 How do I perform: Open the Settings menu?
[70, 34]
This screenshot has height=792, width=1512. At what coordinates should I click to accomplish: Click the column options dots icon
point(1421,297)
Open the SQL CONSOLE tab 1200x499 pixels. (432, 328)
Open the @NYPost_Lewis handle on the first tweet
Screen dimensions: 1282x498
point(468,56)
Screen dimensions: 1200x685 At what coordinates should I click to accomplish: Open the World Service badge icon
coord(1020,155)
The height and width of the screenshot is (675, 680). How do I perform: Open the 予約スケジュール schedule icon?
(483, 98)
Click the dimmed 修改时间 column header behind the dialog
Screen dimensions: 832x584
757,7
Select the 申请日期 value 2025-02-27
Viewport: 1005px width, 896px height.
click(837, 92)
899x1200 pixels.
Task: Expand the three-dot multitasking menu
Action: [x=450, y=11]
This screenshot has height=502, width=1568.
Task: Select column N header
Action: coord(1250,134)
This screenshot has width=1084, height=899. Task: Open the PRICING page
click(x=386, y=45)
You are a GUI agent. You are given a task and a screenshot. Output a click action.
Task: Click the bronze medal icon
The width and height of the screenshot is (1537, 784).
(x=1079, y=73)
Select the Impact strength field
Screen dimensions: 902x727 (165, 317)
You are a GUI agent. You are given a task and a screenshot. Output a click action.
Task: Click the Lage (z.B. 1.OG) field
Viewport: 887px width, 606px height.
# # #
> _Instructions for the task_:
Take the line that contains "Task: Click the Lage (z.B. 1.OG) field" and every line after it in the material above. Set those lines down exactly and nothing more.

> _Task response_:
Task: Click the Lage (z.B. 1.OG) field
Viewport: 887px width, 606px height.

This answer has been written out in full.